▸ Description of the task: Rewrite the items in the stretch from the start through the line that contains "click(x=137, y=96)", replacing "monitoring" with "tracking" and keeping everything else unchanged. Leave the pictures out of your answer.

━━━━━ Data shown

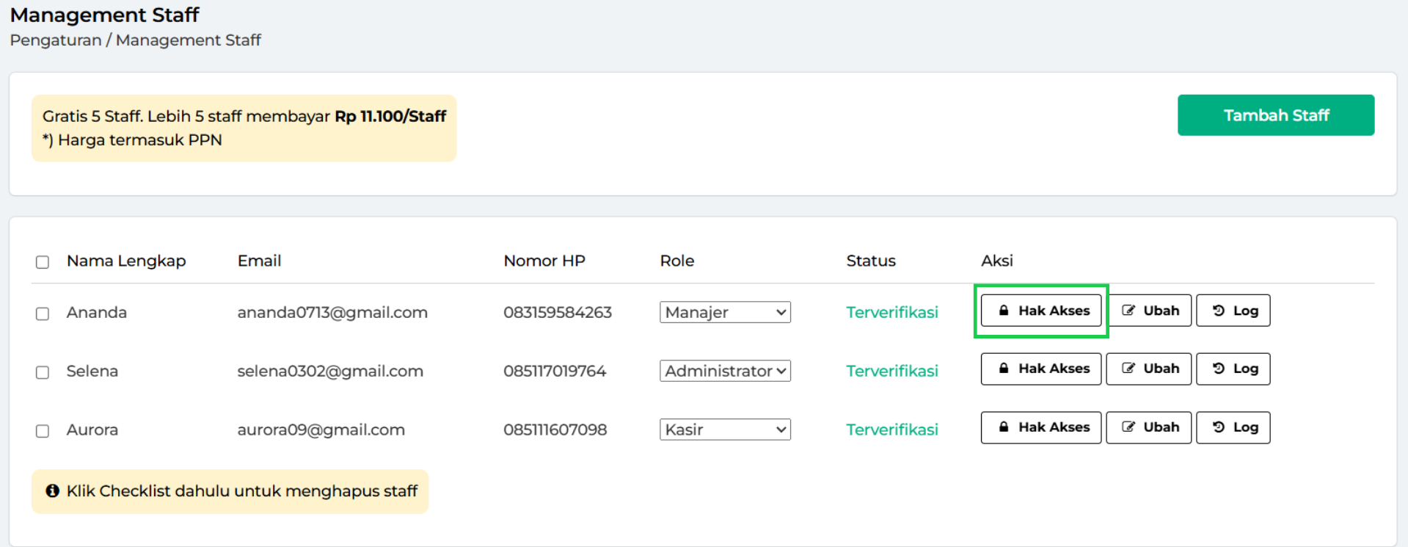Click the history icon in Aurora's Log button

pyautogui.click(x=1218, y=427)
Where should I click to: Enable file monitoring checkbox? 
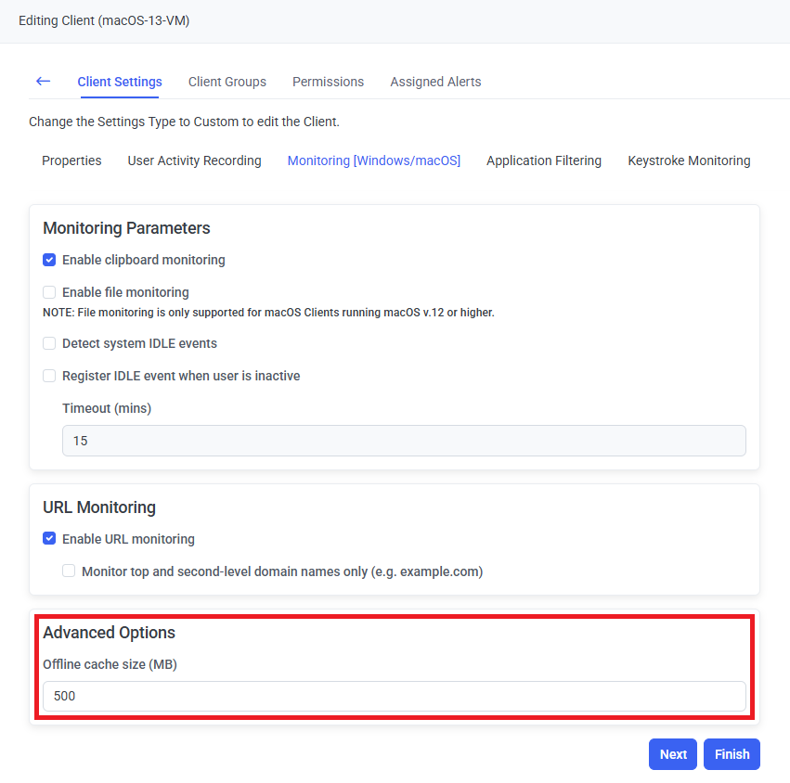pyautogui.click(x=50, y=292)
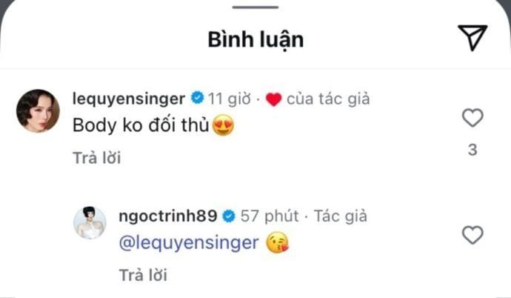Click the "11 giờ" timestamp
Viewport: 511px width, 298px height.
(230, 99)
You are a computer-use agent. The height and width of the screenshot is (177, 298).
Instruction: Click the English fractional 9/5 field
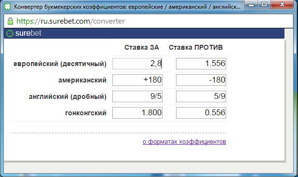click(x=137, y=96)
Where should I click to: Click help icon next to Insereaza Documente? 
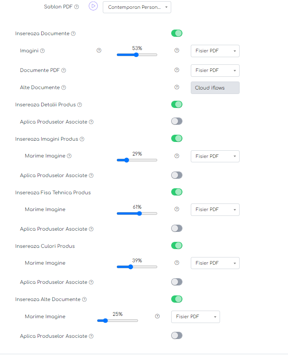pos(73,34)

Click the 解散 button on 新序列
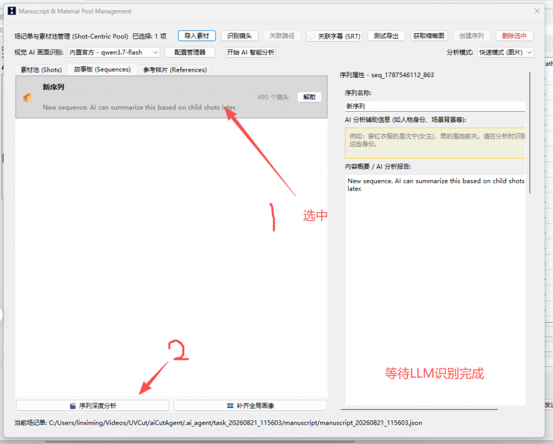coord(309,97)
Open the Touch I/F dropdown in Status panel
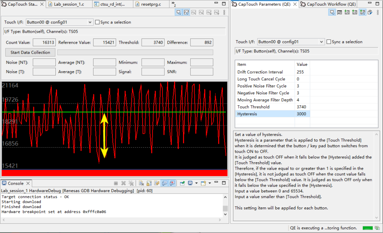The image size is (383, 233). pyautogui.click(x=89, y=22)
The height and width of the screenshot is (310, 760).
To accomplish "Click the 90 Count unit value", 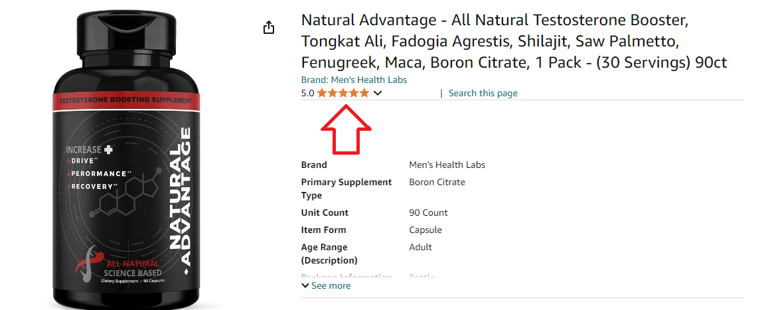I will pyautogui.click(x=428, y=212).
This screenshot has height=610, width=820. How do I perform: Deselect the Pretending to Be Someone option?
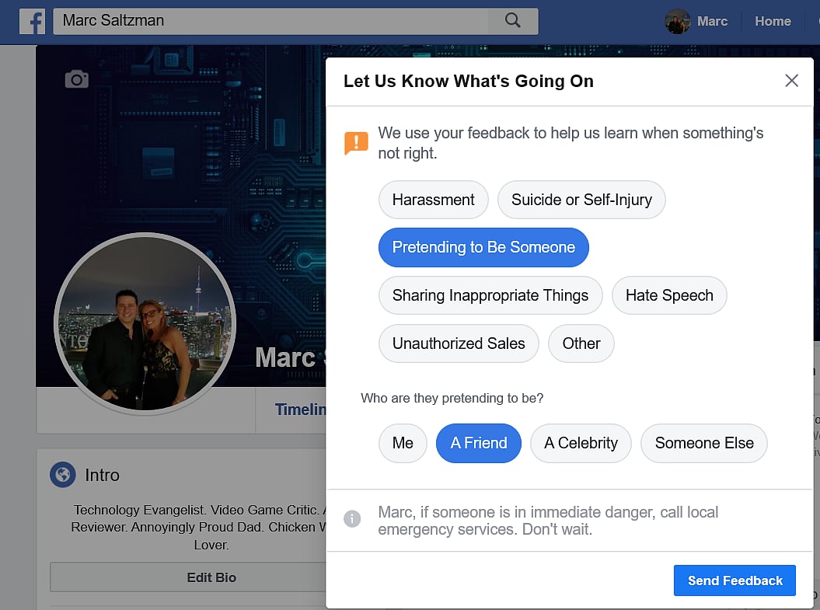coord(483,247)
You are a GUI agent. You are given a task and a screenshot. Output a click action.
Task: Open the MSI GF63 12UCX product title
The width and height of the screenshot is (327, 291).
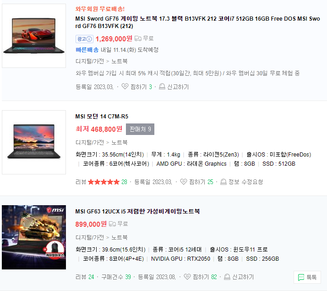[x=137, y=211]
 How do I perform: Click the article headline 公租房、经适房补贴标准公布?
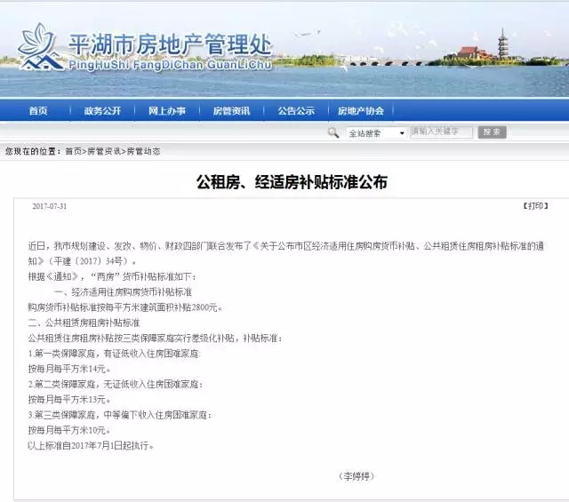[x=292, y=181]
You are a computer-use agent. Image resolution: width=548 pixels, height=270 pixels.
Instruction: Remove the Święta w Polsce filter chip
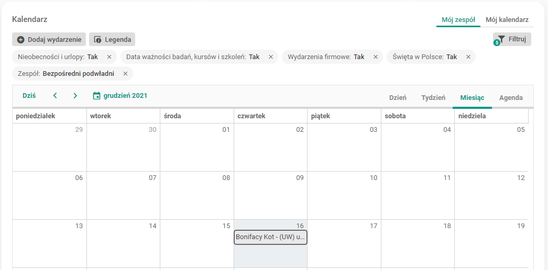click(468, 57)
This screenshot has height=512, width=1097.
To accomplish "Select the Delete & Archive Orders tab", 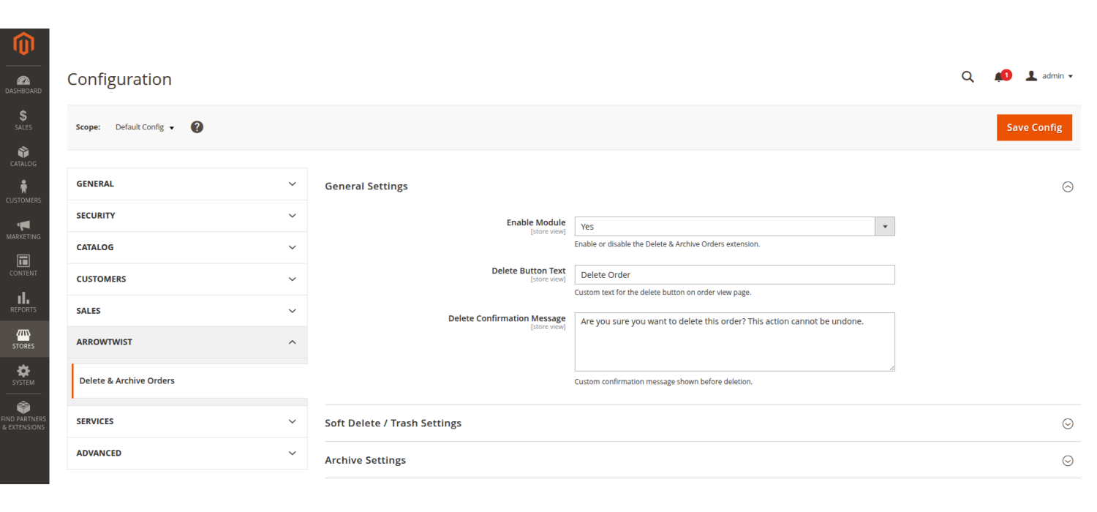I will click(x=127, y=381).
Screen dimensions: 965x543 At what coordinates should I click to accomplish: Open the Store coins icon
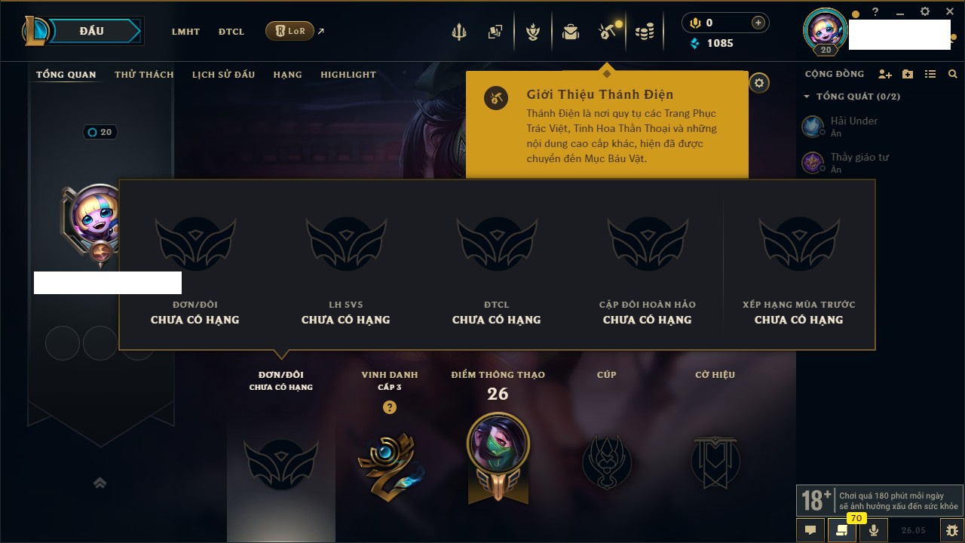[644, 32]
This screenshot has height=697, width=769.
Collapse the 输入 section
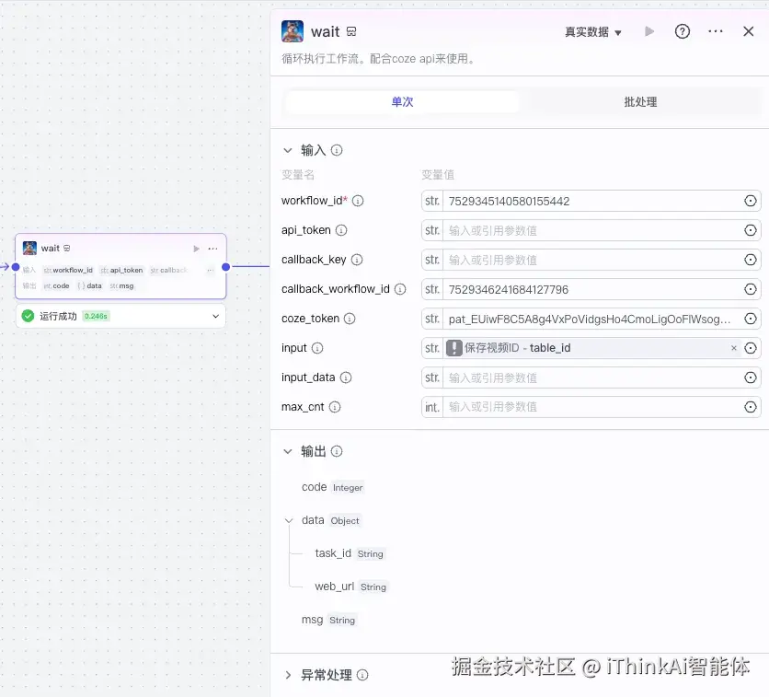tap(288, 149)
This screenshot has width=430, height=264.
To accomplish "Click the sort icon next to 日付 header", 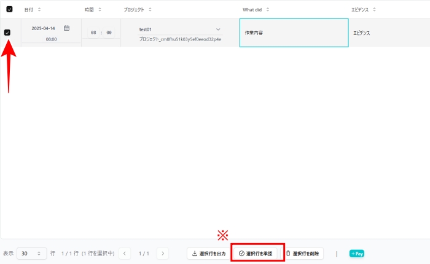I will 40,10.
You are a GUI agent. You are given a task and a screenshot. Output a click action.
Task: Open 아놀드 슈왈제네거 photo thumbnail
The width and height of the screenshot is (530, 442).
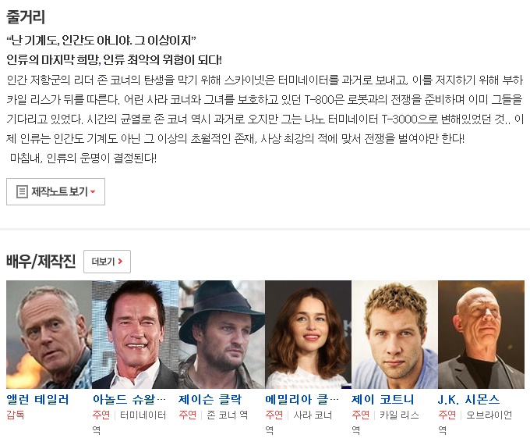click(x=135, y=334)
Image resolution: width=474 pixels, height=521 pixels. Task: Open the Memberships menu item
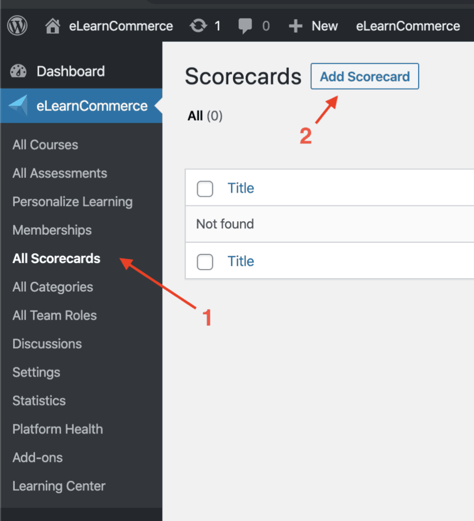(52, 230)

━━━━━━━━━━

▸ Task output:
Click the history icon in Aurora's Log button

pyautogui.click(x=1218, y=427)
Where should I click to: Enable file tracking checkbox? 
pyautogui.click(x=50, y=292)
Click the "11 giờ" timestamp
Viewport: 511px width, 298px height.
(230, 99)
You are a computer-use agent. The height and width of the screenshot is (177, 298).
Instruction: Click the English fractional 9/5 field
click(x=137, y=96)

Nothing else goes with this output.